A Swedish street in Stockholm
Sweden’s Street Moves Initiative - led by Sweden’s Innovation Agency, Vinnova, takes a mission-oriented approach to tackling complex challenges like climate change and urban mobility. ‘Street moves’ is a “1 minute city” initiative encouraging and nurturing hyper-local culture to address sustainability challenges (e.g. reduced car travel, stronger communities). Fundamentally the initiative about supporting communities to become involved in designing their neighbourhoods and transforming city streets into spaces that meet local needs. Their mission-design framework is a four-stage process that fuses strategic design, missions, participative cultures and complex systems practice. 

Despite clear differences, both of these examples support a process of collective action to address problems identified with communities. Some of the common features of these examples, and the others we looked at, were:

  • innovation focused towards social, environmental and economic goals (i.e. broader than a focus on economic development alone) 
  • the lead organisation playing an active role in providing a framework and/or “holding” together an inclusive and collaborative space for inclusive and collaborative innovation practice
  • a combination of a “systems” layer which convenes the relevant stakeholders – including those with the power to act (including community members/representatives) – alongside or interwoven with a deeper engagement process with the communities/neighbourhood
  • communities (e.g. geographical communities, communities of interest, etc)  having shared ownership of the problem and decisions about possible solutions 
  • the process being balanced towards the shaping and sustainability of complex innovation systems (in contrast to initiatives that might be more narrowly focused on business opportunities or technological solutions) 
  • learning and evaluation being embedded in the process and informing a more agile and iterative approach to innovation.

What are our insights so far?

How we (and others) think about innovation is changing. Previous policy narratives about innovation have been dominated by economic growth, but a broader discussion is now evident in research and practice about how to leverage innovation towards social and environmental transitions in complex systems.

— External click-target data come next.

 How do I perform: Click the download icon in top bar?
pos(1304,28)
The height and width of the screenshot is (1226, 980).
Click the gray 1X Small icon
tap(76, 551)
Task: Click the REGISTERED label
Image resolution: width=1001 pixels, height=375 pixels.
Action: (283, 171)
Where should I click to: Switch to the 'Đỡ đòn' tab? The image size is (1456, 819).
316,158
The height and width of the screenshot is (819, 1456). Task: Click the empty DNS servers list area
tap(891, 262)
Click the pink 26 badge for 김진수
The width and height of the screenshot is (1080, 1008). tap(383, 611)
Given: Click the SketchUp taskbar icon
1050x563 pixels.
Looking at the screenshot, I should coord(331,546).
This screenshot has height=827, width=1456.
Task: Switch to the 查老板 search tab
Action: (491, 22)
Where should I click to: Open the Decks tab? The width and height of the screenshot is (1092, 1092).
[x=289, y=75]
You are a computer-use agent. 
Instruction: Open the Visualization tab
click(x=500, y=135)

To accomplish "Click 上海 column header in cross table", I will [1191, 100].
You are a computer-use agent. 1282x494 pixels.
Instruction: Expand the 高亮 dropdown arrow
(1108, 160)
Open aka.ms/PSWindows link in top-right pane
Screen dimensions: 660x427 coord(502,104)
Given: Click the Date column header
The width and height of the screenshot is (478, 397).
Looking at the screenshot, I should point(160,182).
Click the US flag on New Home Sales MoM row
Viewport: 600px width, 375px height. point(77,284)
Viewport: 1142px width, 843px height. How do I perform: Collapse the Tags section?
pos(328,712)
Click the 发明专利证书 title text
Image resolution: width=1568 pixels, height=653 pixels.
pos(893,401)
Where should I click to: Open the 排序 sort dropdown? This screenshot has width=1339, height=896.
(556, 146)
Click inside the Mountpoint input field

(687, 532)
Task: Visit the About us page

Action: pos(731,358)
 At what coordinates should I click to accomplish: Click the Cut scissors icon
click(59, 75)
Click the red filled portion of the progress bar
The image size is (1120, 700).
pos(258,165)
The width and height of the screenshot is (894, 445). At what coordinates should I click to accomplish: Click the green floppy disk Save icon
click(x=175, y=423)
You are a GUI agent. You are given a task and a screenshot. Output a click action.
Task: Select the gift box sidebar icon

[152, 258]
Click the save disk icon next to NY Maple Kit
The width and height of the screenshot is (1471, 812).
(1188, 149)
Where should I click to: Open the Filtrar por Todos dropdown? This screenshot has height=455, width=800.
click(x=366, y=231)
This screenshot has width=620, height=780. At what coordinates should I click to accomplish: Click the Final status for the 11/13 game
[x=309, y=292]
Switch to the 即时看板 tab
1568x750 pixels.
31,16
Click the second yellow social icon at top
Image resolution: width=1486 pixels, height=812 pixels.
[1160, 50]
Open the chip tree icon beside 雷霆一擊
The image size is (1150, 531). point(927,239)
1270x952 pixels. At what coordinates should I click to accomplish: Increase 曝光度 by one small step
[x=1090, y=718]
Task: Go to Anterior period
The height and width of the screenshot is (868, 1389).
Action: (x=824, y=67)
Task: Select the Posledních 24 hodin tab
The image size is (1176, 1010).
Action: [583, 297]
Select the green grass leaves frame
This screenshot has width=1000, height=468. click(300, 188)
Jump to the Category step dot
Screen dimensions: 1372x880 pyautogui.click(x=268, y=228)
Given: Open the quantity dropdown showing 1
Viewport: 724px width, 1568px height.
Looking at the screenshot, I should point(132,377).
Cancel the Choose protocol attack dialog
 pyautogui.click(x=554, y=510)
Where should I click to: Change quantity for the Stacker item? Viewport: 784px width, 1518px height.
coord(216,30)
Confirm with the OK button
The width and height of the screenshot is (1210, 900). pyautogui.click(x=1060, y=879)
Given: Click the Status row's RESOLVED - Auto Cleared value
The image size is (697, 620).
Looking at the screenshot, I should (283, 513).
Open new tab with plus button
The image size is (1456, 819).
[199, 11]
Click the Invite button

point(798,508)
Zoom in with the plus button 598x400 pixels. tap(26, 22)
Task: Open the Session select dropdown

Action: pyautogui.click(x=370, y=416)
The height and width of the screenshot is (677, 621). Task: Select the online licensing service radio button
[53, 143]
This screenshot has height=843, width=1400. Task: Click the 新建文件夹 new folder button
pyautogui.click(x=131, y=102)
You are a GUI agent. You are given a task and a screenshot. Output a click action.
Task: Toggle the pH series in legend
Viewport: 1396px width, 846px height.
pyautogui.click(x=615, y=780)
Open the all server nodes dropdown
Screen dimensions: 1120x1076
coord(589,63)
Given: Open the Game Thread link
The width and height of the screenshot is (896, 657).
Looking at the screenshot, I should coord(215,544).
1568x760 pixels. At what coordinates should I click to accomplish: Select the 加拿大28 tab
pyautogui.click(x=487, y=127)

This involves a rethink about what civic innovation is, what it seeks to change and who needs to be involved in deciding and directing that.

Looking at definitions of open, inclusive and collaborative innovation and how they are used in the practice of innovation programmes, it is clear there is considerable fuzziness in the terms making it important to look at the motivations and values that sit behind them. 

We have sought to define what we mean by inclusive and collaborative innovation in a way that is stretching but can also be applied to thinking about how Challenge programmes, being led by organisations like the GLA, might evolve to become more inclusive and collaborative in their strategy, their process and their outcomes.

This work has led us to think more about the practice of inclusive and collaborative innovation, the challenges faced and also the values held by those individuals and groups leading inclusive innovation.